# Your objective
In the data below, find the line containing "Pin the mbconfig document tab"; transcribe it and each line after it exactly, through the last, skipping pictures.

[Items listed in a dataset]
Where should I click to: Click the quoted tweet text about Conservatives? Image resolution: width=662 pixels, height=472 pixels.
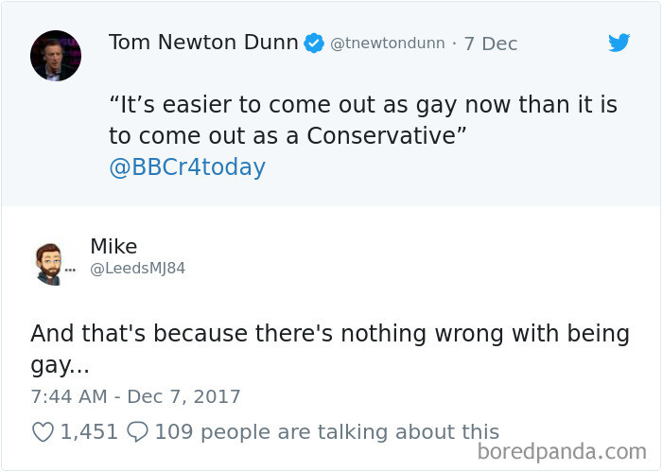pyautogui.click(x=362, y=120)
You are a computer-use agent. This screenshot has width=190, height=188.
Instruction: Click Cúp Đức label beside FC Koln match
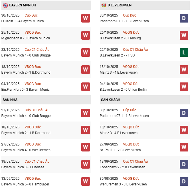tap(31, 15)
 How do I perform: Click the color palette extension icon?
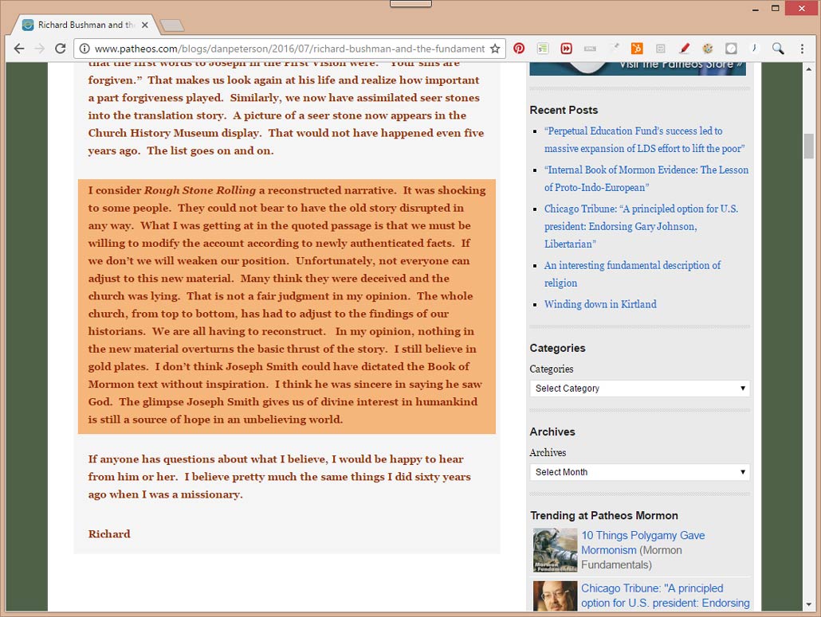[x=707, y=49]
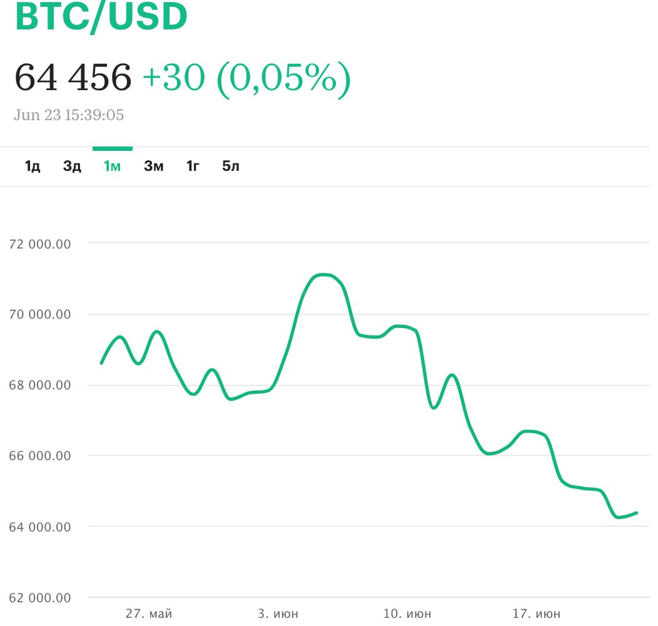Click the 17. июн date axis label
The width and height of the screenshot is (658, 626).
(536, 613)
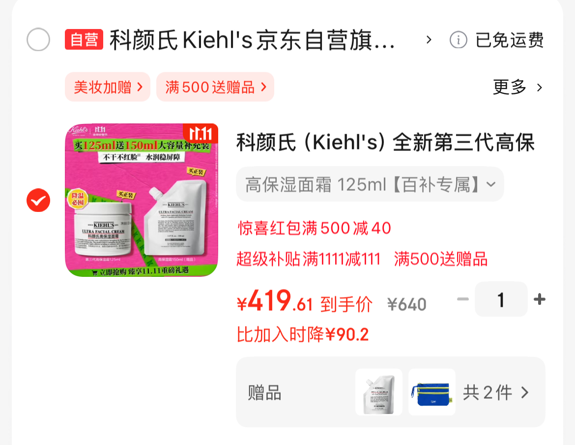Screen dimensions: 575x445
Task: Click the quantity input field showing 1
Action: pos(501,299)
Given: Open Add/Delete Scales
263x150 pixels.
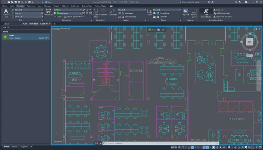Looking at the screenshot, I should coord(224,13).
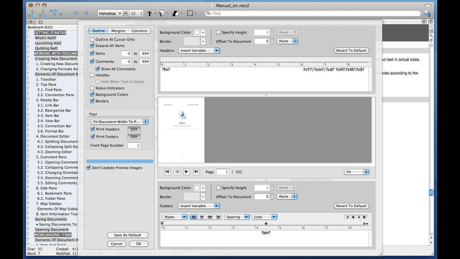Click next page arrow in preview

(x=187, y=172)
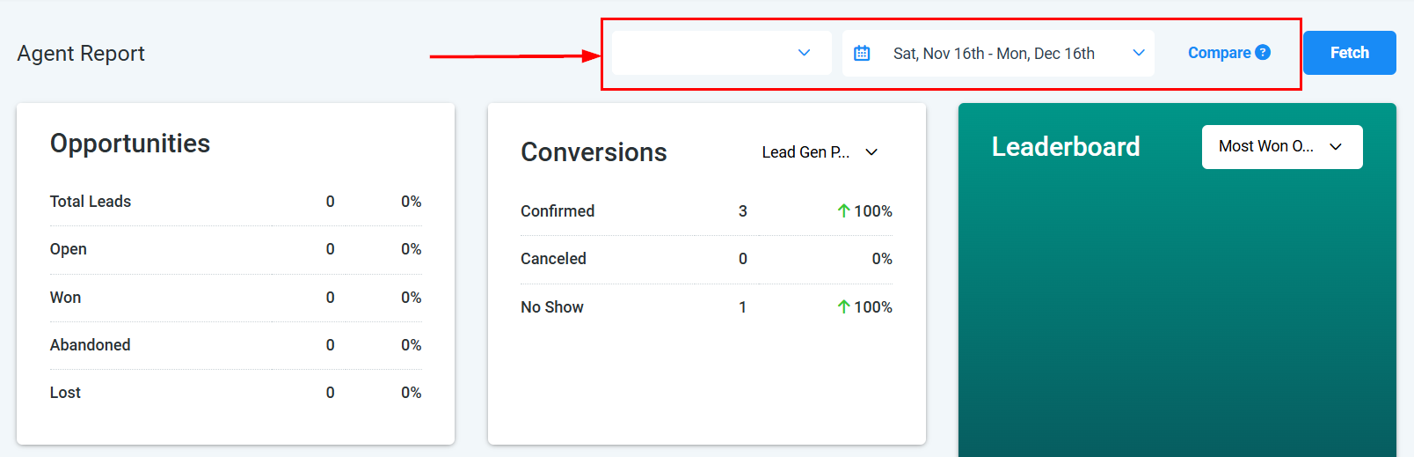Click the Abandoned opportunities row
The width and height of the screenshot is (1414, 457).
91,345

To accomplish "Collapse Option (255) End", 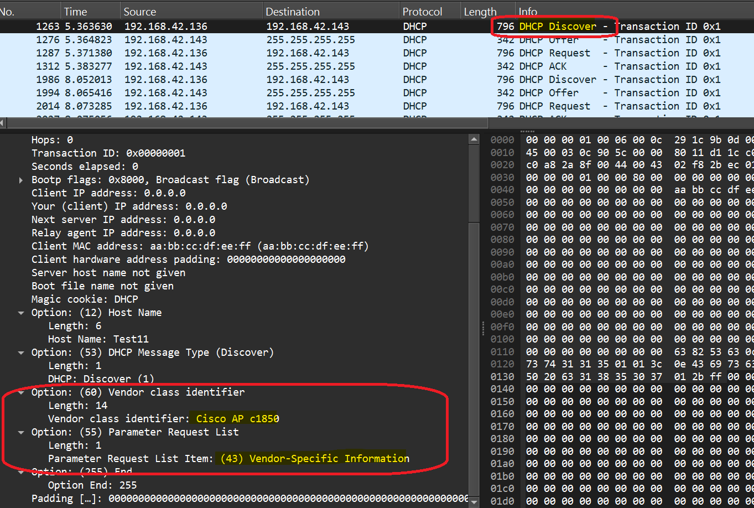I will pyautogui.click(x=20, y=471).
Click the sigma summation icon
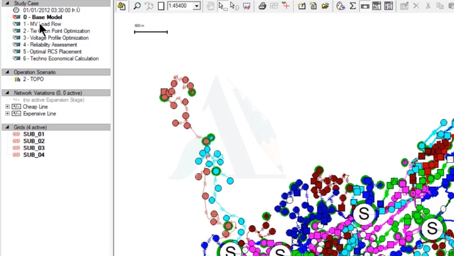The height and width of the screenshot is (256, 454). tap(353, 6)
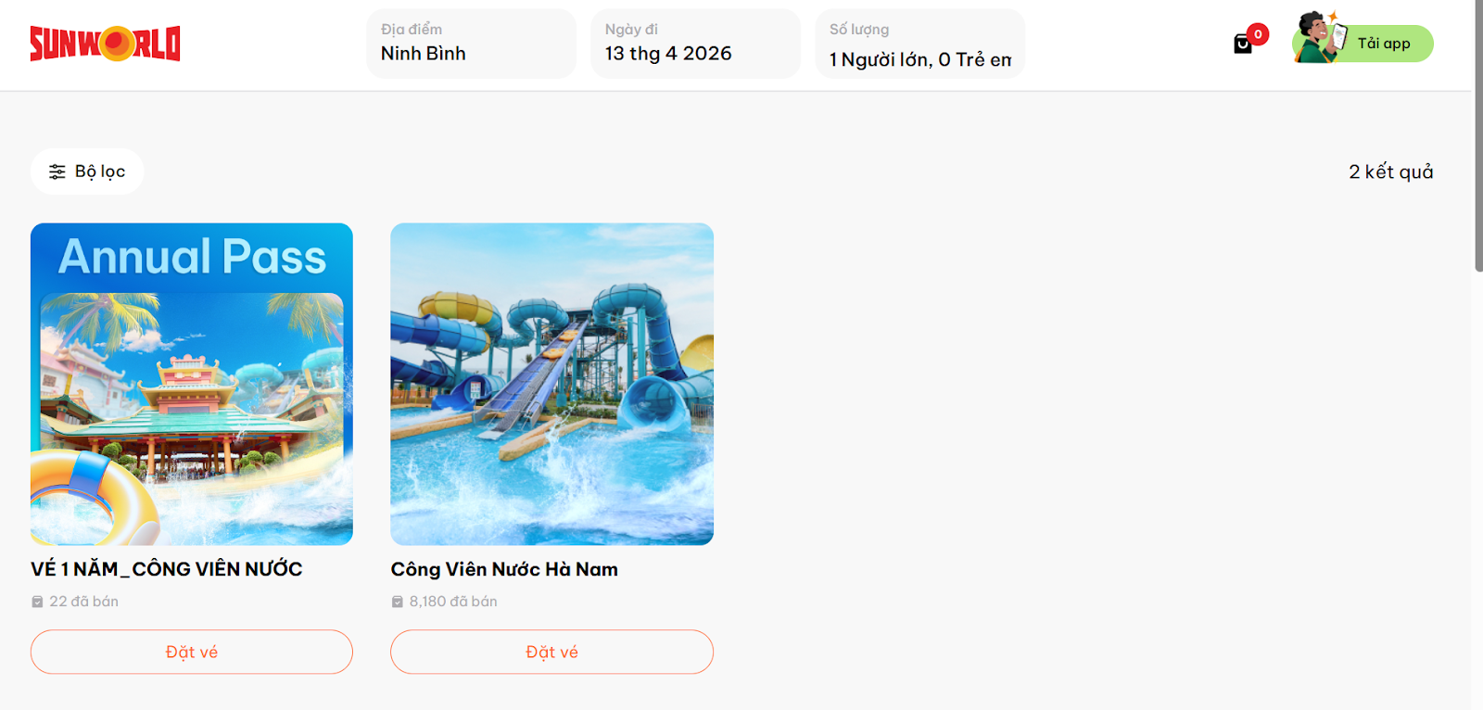This screenshot has width=1483, height=710.
Task: Click the filter sliders icon
Action: (57, 171)
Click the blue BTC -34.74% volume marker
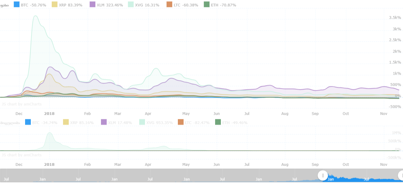Screen dimensions: 403x184 pos(28,122)
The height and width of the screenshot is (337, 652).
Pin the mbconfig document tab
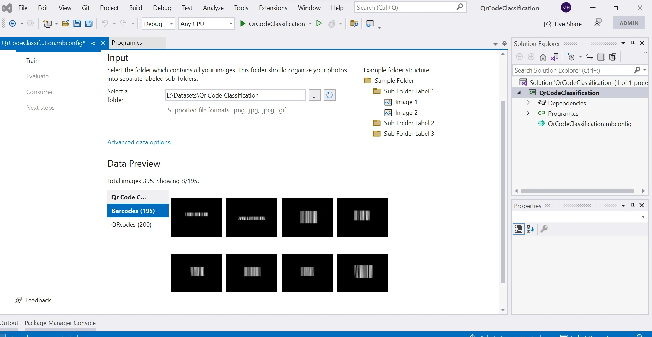(x=94, y=43)
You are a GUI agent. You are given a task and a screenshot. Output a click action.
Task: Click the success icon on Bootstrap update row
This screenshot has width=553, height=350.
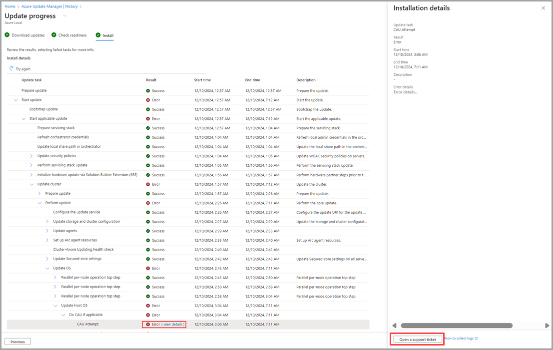[147, 109]
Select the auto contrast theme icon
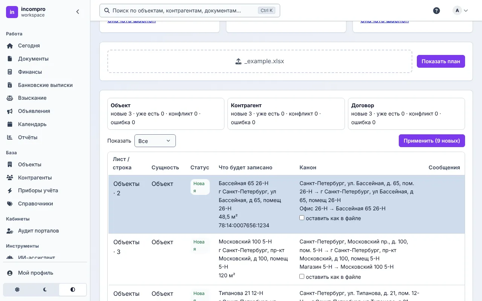Image resolution: width=482 pixels, height=301 pixels. click(73, 290)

# Output below
Pin the mbconfig document tab
(x=94, y=43)
You are a GUI agent. You are given a task and a screenshot. Output a click action.
Task: Click the success icon on Bootstrap update row
This screenshot has width=553, height=350.
[147, 109]
Select the auto contrast theme icon
Image resolution: width=482 pixels, height=301 pixels. click(73, 290)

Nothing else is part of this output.